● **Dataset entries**

-.-.-

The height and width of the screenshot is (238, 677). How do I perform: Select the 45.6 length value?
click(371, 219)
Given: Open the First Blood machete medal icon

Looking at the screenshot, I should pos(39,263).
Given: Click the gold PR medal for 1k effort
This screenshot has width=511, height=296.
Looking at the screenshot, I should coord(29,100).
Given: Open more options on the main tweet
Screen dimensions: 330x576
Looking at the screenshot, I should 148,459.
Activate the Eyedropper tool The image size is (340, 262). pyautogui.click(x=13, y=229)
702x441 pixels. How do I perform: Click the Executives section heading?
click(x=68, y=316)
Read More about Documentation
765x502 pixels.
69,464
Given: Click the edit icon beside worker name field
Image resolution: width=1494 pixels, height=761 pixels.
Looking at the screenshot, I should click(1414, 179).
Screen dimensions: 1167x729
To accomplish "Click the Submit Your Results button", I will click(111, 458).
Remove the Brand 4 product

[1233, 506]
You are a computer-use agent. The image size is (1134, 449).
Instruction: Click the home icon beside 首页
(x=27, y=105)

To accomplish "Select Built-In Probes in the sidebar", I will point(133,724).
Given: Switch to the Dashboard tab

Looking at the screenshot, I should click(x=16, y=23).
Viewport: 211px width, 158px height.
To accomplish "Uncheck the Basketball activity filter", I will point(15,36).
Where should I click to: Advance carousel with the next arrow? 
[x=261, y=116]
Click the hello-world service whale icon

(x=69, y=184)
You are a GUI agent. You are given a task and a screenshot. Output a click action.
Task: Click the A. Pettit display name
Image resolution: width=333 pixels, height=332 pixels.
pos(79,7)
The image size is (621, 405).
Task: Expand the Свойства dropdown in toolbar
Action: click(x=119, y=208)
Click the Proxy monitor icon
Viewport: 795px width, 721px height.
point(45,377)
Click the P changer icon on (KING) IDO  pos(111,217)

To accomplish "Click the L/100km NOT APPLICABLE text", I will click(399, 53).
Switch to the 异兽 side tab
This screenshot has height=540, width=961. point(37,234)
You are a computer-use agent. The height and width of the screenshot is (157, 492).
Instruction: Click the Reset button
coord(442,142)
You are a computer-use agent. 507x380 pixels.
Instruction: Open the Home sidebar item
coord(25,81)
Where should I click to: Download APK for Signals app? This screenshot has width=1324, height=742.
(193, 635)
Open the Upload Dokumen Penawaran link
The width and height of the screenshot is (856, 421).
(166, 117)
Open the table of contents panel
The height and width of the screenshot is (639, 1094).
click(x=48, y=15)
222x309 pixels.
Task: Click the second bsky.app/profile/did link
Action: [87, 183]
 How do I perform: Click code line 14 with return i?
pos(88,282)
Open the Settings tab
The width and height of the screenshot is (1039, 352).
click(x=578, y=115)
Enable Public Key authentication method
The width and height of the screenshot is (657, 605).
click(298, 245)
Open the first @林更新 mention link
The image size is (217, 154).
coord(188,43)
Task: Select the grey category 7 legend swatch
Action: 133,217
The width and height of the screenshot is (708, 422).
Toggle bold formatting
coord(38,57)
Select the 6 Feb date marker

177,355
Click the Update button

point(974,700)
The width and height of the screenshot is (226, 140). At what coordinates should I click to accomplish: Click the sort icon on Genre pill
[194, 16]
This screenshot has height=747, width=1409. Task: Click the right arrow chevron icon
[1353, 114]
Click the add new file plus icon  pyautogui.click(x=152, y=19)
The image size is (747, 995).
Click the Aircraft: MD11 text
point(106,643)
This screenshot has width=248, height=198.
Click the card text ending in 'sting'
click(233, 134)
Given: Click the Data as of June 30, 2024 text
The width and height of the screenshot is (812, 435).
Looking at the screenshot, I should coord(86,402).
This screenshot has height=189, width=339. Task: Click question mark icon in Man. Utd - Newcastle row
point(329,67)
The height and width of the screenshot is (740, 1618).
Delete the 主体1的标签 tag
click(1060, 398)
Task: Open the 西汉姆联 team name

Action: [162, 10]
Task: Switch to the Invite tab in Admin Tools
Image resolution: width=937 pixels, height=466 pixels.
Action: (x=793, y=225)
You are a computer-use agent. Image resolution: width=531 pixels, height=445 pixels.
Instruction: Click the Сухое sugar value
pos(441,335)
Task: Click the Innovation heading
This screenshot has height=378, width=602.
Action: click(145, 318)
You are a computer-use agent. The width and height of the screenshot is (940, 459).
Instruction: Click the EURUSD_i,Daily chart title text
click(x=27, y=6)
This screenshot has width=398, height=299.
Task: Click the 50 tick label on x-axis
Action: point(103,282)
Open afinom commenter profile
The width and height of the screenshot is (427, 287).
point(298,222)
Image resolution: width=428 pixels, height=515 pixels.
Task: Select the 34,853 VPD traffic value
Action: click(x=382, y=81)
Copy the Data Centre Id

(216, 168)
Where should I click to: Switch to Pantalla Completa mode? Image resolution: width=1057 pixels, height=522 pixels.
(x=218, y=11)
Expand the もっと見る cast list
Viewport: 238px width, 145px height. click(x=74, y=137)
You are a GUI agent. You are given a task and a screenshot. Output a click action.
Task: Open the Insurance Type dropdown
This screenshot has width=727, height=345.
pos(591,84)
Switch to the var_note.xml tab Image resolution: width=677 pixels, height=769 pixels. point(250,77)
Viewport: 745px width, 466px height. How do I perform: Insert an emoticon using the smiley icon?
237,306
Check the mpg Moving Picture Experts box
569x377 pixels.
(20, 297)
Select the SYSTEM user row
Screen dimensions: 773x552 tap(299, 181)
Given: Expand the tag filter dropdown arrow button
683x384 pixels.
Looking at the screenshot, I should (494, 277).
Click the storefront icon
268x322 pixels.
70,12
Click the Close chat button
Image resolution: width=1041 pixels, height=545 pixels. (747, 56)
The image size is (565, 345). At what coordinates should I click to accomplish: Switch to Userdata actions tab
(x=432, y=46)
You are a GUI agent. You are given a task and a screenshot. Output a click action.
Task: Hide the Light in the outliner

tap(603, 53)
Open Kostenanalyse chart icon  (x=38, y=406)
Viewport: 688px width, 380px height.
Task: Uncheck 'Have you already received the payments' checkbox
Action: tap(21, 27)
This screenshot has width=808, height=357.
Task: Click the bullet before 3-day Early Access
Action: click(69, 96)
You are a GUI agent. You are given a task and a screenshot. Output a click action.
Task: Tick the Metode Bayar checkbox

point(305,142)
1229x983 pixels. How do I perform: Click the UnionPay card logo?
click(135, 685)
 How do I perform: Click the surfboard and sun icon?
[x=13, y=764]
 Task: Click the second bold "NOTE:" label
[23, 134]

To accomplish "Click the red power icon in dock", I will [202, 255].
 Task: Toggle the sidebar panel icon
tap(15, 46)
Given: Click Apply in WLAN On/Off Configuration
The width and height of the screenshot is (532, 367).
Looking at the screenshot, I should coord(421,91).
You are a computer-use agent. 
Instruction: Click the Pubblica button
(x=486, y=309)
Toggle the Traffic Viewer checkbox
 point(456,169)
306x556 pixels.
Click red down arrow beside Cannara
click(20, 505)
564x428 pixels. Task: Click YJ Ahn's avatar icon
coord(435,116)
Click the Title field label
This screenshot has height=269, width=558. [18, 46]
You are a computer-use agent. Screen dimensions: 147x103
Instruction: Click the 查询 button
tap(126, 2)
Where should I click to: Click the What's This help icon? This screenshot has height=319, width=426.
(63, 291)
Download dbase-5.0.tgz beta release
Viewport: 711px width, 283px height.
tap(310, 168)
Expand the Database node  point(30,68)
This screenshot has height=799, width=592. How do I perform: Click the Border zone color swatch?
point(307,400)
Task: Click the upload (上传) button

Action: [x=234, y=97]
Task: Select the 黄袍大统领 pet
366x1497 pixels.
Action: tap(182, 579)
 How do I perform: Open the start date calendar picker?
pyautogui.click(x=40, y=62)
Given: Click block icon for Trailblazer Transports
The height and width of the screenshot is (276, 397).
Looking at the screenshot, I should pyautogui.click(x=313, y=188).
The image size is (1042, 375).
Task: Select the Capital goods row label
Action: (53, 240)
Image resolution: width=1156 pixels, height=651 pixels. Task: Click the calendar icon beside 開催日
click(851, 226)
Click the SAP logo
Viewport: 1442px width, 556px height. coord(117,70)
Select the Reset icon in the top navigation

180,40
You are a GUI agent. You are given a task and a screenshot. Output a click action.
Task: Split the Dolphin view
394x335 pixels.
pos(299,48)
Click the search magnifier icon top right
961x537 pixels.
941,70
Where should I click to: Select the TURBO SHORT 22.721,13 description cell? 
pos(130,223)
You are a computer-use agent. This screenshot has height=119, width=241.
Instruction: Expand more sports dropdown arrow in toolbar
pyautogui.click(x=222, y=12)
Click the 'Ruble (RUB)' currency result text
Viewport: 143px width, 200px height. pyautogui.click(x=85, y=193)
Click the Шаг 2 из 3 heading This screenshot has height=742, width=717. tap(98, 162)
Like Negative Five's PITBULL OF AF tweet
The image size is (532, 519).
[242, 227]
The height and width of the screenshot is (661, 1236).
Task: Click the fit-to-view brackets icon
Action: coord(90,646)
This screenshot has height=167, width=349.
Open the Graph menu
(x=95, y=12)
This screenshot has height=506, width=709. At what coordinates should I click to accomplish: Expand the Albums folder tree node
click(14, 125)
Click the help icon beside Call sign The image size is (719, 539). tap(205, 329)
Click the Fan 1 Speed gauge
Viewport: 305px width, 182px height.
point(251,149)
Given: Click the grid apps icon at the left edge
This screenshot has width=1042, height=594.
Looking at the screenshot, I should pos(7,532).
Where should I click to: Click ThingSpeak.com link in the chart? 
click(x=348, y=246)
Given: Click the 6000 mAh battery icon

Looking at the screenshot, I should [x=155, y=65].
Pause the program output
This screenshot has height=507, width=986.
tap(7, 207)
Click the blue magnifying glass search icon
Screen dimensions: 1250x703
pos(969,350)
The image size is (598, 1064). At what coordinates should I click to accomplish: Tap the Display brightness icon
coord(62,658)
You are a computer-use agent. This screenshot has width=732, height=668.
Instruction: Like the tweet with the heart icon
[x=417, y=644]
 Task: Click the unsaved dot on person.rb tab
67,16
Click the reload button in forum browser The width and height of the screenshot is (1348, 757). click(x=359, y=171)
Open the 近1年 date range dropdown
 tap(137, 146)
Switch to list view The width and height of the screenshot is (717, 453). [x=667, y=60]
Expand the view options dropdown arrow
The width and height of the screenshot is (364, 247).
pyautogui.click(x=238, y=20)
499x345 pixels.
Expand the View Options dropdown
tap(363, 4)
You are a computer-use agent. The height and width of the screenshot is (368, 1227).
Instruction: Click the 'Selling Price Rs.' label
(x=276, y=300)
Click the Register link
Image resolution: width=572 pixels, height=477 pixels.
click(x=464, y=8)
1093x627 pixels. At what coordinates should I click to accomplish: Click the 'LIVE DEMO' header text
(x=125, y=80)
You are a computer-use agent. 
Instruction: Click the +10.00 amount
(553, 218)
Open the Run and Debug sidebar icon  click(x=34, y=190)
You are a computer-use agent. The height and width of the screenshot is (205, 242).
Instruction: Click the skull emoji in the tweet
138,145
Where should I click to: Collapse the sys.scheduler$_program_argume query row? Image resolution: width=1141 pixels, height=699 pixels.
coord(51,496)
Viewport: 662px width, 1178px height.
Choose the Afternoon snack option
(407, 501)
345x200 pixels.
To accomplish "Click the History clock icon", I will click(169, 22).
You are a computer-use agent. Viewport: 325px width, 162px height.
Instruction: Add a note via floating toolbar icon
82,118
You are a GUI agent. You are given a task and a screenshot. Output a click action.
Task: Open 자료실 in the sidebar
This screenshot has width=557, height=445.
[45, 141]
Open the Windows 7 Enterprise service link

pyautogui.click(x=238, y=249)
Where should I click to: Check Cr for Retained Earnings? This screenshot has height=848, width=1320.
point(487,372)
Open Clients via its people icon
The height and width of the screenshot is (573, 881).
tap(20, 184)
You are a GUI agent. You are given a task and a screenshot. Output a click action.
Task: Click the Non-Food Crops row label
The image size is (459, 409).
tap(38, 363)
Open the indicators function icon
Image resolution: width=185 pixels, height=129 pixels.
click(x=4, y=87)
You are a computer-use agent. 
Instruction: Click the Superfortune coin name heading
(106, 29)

-.-.-

● **WORK TO BE COMPLETED**
Check the entries above for the word "filter" and copy every line where it turns up.

● **RESPONSE TO THIS TASK**
To accomplish "Uncheck the Basketball activity filter", I will point(15,36).
Given: Expand the tag filter dropdown arrow button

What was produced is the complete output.